Figure 4. Subject-independent model, BTL. (A) Morphology of neural tracking from 0 to 500 ms relative to the speech envelope. Displayed for single (red) and dual speaker (attended: light green, ignored: dark green) conditions in BTL movement conditions (sit and walk). The shaded gray area represents the time window used for analysis. (B) Comparison of single-speaker conditions between BTL movement conditions. (C) Comparison of single-and dual-speaker listening conditions within and between BTL movement conditions. Lines between boxplots show single-subject statistics. Shaded colored areas show +/− 1 standard error. * p < 0.05. ** p < 0.01. *** p < 0.001.

4.2.2 Subject-independent model with ICA

When data were cleaned with ICA, we found significantly higher levels of neural tracking in single-speaker conditions of Lab 1 than Lab 2 single-speaker conditions (without background noise: Wilcoxon signed-rank test Z = −2.14, p = 0.03; with background noise: Z = −2.28, p = 0.02). A similar pattern was observed for dual-speaker conditions. Here, results confirmed significantly higher neural tracking estimates for the attended speaker in the dual-speaker condition in Lab 1 than Lab 2 (see Supplementary Figures S4, S5). This difference was larger in dual-speaker conditions with background noise (with background noise: Wilcoxon signed-rank test Z = −3.88, p = 0.0001; without background noise: Z = −1.98, p = 0.05). As for the BTL measure, when data were cleaned with ICA the difference in neural tracking between sitting and walking conditions was more pronounced. This was observed for single-and dual-speaker conditions (single speaker: Wilcoxon signed-rank test Z = 4.57, p > 0.0001, dual speaker: Z = 5.13, p > 0.0001). Within the walking condition, results indicate a stronger difference in neural speech tracking between the attended speaker in single-and dual-speaker conditions when ICA cleaned data are used (Wilcoxon signed-rank test Z = 3.38, p > 0.001). As results with the less elaborate pre-processing pipeline are still satisfactory and comparable to results obtained with ICA-cleaned data, further analyses were performed on data cleaned via the less elaborate and quicker preprocessing pipeline.

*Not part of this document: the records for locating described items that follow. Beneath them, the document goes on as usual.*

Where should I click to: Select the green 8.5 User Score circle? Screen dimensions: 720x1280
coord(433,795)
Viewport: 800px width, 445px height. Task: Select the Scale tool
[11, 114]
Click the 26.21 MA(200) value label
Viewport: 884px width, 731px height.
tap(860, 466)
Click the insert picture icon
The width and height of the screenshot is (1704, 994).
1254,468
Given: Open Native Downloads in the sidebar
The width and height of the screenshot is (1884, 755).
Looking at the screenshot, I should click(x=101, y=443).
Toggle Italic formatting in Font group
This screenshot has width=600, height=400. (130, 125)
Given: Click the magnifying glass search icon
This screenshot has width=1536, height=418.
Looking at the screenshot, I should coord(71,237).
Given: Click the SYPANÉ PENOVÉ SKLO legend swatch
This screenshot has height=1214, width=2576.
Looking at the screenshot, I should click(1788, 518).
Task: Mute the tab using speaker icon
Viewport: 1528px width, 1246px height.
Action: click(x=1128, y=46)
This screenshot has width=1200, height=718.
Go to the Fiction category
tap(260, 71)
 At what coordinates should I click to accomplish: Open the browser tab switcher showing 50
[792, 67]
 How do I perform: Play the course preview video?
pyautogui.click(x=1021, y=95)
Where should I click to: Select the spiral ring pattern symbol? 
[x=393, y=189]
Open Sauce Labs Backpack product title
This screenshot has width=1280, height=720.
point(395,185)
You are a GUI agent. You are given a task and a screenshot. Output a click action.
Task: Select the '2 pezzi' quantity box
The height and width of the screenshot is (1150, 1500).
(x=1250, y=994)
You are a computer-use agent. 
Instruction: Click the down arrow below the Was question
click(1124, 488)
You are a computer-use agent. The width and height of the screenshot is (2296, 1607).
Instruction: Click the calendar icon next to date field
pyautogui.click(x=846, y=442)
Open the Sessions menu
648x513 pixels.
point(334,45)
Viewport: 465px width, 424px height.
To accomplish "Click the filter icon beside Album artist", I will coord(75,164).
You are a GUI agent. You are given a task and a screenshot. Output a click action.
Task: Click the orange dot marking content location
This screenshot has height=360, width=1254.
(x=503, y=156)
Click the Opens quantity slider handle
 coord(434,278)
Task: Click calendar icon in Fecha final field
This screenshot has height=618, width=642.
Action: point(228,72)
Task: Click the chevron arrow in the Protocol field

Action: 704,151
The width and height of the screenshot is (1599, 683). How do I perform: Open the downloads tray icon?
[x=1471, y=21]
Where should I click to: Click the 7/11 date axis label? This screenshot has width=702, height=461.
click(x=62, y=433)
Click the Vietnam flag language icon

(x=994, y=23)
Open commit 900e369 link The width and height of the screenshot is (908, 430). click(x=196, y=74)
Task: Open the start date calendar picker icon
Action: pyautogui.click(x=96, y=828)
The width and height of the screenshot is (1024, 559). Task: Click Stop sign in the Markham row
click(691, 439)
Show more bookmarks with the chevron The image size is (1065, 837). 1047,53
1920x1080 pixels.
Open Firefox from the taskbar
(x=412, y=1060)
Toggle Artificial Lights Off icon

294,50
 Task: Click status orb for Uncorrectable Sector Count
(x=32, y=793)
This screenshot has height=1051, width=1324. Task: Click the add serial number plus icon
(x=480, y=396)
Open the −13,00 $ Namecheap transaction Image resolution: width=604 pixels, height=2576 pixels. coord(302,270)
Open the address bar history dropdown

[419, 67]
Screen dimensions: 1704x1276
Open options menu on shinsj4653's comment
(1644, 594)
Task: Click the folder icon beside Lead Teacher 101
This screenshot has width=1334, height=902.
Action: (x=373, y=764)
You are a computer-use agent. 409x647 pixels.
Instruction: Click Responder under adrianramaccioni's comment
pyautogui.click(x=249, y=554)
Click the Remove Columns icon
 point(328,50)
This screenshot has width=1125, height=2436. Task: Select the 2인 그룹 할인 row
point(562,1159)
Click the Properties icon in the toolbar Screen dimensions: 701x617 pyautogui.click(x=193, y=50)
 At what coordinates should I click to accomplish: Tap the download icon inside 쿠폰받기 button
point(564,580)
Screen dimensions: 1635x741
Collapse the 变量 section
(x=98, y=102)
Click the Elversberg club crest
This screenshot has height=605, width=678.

4.2.3 Subject-dependent model

Neural tracking results were generally higher for the subject-dependent model (see Supplementary Figures S1, S2). For Lab 1 and Lab 2, results between subject-dependent and subject-independent models were comparable. As for the BTL measure, we found a larger difference between attended and ignored speakers in the walking condition for the subject-dependent model (Wilcoxon signed-rank test Z = 3.46, p < 0.01).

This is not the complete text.